## WORK TASK
Even if a line seems odd, print it as it is, and include every record.
Top of RECORDED INFORMATION
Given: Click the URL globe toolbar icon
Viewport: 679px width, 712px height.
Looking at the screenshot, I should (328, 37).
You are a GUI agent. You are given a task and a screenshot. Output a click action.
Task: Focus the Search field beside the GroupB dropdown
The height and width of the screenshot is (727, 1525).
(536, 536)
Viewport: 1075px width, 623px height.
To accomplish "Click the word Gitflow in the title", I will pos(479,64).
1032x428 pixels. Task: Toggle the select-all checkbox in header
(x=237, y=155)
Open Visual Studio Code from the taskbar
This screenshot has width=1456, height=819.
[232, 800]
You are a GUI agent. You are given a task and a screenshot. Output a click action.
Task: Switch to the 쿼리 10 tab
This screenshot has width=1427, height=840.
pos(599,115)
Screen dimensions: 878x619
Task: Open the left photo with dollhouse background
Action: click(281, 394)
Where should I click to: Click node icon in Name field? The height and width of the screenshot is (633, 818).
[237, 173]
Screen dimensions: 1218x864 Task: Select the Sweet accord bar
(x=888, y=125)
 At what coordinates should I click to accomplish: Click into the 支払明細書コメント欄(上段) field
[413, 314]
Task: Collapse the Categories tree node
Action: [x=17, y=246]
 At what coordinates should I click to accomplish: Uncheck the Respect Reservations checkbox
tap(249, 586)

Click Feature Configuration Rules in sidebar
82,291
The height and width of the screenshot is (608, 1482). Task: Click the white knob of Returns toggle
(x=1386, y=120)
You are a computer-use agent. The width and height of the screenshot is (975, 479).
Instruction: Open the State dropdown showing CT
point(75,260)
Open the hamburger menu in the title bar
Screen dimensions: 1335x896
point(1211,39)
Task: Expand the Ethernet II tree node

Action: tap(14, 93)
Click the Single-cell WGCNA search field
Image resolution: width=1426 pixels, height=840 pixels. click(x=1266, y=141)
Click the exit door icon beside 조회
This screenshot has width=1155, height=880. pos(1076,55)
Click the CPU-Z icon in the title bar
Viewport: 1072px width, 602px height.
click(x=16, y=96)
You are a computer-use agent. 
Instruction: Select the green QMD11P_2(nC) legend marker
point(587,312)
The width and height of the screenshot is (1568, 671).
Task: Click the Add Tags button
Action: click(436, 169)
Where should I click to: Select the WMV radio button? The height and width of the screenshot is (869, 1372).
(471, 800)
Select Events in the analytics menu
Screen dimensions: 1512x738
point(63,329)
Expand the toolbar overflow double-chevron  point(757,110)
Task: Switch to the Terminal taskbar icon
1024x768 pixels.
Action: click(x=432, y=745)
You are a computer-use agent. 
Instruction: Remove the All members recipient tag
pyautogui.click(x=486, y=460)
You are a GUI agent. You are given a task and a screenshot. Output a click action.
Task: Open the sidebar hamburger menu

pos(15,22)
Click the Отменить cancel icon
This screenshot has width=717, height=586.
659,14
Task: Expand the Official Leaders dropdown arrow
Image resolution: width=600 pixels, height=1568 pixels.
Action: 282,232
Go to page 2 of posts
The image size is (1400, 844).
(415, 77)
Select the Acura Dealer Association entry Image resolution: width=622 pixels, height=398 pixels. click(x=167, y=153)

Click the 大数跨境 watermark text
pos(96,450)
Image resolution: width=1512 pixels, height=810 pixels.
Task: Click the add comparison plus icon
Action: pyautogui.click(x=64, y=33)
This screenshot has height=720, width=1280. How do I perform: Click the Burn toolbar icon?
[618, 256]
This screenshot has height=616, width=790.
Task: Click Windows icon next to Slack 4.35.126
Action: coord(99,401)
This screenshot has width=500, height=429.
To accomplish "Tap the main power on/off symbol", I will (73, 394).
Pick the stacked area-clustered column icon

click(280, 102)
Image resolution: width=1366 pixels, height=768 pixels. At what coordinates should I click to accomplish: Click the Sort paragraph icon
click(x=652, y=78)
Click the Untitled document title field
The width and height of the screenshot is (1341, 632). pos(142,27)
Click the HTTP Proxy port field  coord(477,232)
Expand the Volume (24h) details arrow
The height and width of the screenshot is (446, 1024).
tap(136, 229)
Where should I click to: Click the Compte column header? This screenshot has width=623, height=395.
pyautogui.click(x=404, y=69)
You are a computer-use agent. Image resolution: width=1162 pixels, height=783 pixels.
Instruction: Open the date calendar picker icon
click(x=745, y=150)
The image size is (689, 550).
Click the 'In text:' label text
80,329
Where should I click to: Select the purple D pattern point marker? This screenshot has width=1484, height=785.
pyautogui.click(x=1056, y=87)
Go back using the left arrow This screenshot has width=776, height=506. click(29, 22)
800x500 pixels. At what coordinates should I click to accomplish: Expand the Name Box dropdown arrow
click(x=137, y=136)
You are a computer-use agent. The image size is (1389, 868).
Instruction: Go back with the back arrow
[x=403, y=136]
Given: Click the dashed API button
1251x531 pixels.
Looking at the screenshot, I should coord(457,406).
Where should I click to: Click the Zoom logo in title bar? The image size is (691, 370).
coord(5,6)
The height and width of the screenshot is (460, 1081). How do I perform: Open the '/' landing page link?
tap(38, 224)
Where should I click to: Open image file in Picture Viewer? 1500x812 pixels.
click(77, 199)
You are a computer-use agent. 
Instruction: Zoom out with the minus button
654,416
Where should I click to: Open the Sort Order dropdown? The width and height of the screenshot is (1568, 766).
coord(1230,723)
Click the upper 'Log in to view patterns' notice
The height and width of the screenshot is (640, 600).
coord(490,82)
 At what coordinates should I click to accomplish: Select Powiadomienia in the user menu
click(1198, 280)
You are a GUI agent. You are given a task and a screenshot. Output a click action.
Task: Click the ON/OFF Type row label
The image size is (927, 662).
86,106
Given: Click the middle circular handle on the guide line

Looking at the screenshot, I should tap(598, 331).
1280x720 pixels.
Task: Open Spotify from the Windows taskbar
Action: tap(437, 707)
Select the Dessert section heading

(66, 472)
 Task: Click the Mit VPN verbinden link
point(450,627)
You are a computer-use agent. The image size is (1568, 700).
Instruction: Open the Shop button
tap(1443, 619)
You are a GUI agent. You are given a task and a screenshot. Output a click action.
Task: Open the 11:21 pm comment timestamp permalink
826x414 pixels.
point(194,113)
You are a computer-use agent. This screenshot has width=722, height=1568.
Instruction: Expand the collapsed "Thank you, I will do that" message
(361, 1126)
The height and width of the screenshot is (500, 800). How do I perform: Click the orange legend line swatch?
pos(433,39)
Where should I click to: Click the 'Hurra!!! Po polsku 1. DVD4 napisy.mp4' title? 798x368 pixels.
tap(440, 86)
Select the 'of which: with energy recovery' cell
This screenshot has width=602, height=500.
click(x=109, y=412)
Bottom of RECORDED INFORMATION
## EXERCISE SOLUTION
Given: Click the URL globe toolbar icon
Viewport: 679px width, 712px height.
Looking at the screenshot, I should (328, 37).
You are a GUI agent. You are given a task and a screenshot. Output a click action.
Task: Focus the Search field beside the GroupB dropdown
The height and width of the screenshot is (727, 1525).
(536, 536)
Viewport: 1075px width, 623px height.
To accomplish "Click the word Gitflow in the title", I will pos(479,64).
1032x428 pixels. Task: Toggle the select-all checkbox in header
(x=237, y=155)
Open Visual Studio Code from the taskbar
This screenshot has width=1456, height=819.
[232, 800]
You are a GUI agent. You are given a task and a screenshot. Output a click action.
Task: Switch to the 쿼리 10 tab
This screenshot has width=1427, height=840.
pos(599,115)
Screen dimensions: 878x619
Task: Open the left photo with dollhouse background
Action: click(281, 394)
Where should I click to: Click node icon in Name field? The height and width of the screenshot is (633, 818).
[237, 173]
Screen dimensions: 1218x864 Task: Select the Sweet accord bar
(x=888, y=125)
 At what coordinates should I click to accomplish: Click into the 支払明細書コメント欄(上段) field
[413, 314]
Task: Collapse the Categories tree node
Action: [x=17, y=246]
 At what coordinates should I click to accomplish: Uncheck the Respect Reservations checkbox
tap(249, 586)

Click Feature Configuration Rules in sidebar
82,291
The height and width of the screenshot is (608, 1482). Task: Click the white knob of Returns toggle
(x=1386, y=120)
You are a computer-use agent. The width and height of the screenshot is (975, 479).
Instruction: Open the State dropdown showing CT
point(75,260)
Open the hamburger menu in the title bar
Screen dimensions: 1335x896
point(1211,39)
Task: Expand the Ethernet II tree node

Action: tap(14, 93)
Click the Single-cell WGCNA search field
Image resolution: width=1426 pixels, height=840 pixels. click(x=1266, y=141)
Click the exit door icon beside 조회
This screenshot has width=1155, height=880. pos(1076,55)
Click the CPU-Z icon in the title bar
Viewport: 1072px width, 602px height.
click(x=16, y=96)
You are a computer-use agent. 
Instruction: Select the green QMD11P_2(nC) legend marker
point(587,312)
The width and height of the screenshot is (1568, 671).
Task: Click the Add Tags button
Action: click(436, 169)
Where should I click to: Select the WMV radio button? The height and width of the screenshot is (869, 1372).
(471, 800)
Select Events in the analytics menu
Screen dimensions: 1512x738
point(63,329)
Expand the toolbar overflow double-chevron  point(757,110)
Task: Switch to the Terminal taskbar icon
1024x768 pixels.
Action: click(x=432, y=745)
You are a computer-use agent. 
Instruction: Remove the All members recipient tag
pyautogui.click(x=486, y=460)
You are a GUI agent. You are given a task and a screenshot. Output a click action.
Task: Open the sidebar hamburger menu

pos(15,22)
Click the Отменить cancel icon
This screenshot has width=717, height=586.
659,14
Task: Expand the Official Leaders dropdown arrow
Image resolution: width=600 pixels, height=1568 pixels.
Action: 282,232
Go to page 2 of posts
The image size is (1400, 844).
(415, 77)
Select the Acura Dealer Association entry Image resolution: width=622 pixels, height=398 pixels. click(x=167, y=153)

Click the 大数跨境 watermark text
pos(96,450)
Image resolution: width=1512 pixels, height=810 pixels.
Task: Click the add comparison plus icon
Action: pyautogui.click(x=64, y=33)
This screenshot has height=720, width=1280. How do I perform: Click the Burn toolbar icon?
[618, 256]
This screenshot has height=616, width=790.
Task: Click Windows icon next to Slack 4.35.126
Action: coord(99,401)
This screenshot has width=500, height=429.
To accomplish "Tap the main power on/off symbol", I will (73, 394).
Pick the stacked area-clustered column icon

click(280, 102)
Image resolution: width=1366 pixels, height=768 pixels. At what coordinates should I click to accomplish: Click the Sort paragraph icon
click(x=652, y=78)
Click the Untitled document title field
The width and height of the screenshot is (1341, 632). pos(142,27)
Click the HTTP Proxy port field  coord(477,232)
Expand the Volume (24h) details arrow
The height and width of the screenshot is (446, 1024).
tap(136, 229)
Where should I click to: Click the Compte column header? This screenshot has width=623, height=395.
pyautogui.click(x=404, y=69)
You are a computer-use agent. Image resolution: width=1162 pixels, height=783 pixels.
Instruction: Open the date calendar picker icon
click(x=745, y=150)
The image size is (689, 550).
Click the 'In text:' label text
80,329
Where should I click to: Select the purple D pattern point marker? This screenshot has width=1484, height=785.
pyautogui.click(x=1056, y=87)
Go back using the left arrow This screenshot has width=776, height=506. click(29, 22)
800x500 pixels. At what coordinates should I click to accomplish: Expand the Name Box dropdown arrow
click(x=137, y=136)
You are a computer-use agent. The image size is (1389, 868).
Instruction: Go back with the back arrow
[x=403, y=136]
Given: Click the dashed API button
1251x531 pixels.
Looking at the screenshot, I should coord(457,406).
Where should I click to: Click the Zoom logo in title bar? The image size is (691, 370).
coord(5,6)
The height and width of the screenshot is (460, 1081). How do I perform: Open the '/' landing page link?
tap(38, 224)
Where should I click to: Open image file in Picture Viewer? 1500x812 pixels.
click(77, 199)
You are a computer-use agent. 
Instruction: Zoom out with the minus button
654,416
Where should I click to: Open the Sort Order dropdown? The width and height of the screenshot is (1568, 766).
coord(1230,723)
Click the upper 'Log in to view patterns' notice
The height and width of the screenshot is (640, 600).
coord(490,82)
 At what coordinates should I click to accomplish: Select Powiadomienia in the user menu
click(1198, 280)
You are a GUI agent. You are given a task and a screenshot. Output a click action.
Task: Click the ON/OFF Type row label
The image size is (927, 662).
86,106
Given: Click the middle circular handle on the guide line

Looking at the screenshot, I should tap(598, 331).
1280x720 pixels.
Task: Open Spotify from the Windows taskbar
Action: tap(437, 707)
Select the Dessert section heading

(66, 472)
 Task: Click the Mit VPN verbinden link
point(450,627)
You are a computer-use agent. The image size is (1568, 700).
Instruction: Open the Shop button
tap(1443, 619)
You are a GUI agent. You are given a task and a screenshot. Output a click action.
Task: Open the 11:21 pm comment timestamp permalink
826x414 pixels.
point(194,113)
You are a computer-use agent. This screenshot has width=722, height=1568.
Instruction: Expand the collapsed "Thank you, I will do that" message
(361, 1126)
The height and width of the screenshot is (500, 800). How do I perform: Click the orange legend line swatch?
pos(433,39)
Where should I click to: Click the 'Hurra!!! Po polsku 1. DVD4 napisy.mp4' title? 798x368 pixels.
tap(440, 86)
Select the 'of which: with energy recovery' cell
This screenshot has width=602, height=500.
click(x=109, y=412)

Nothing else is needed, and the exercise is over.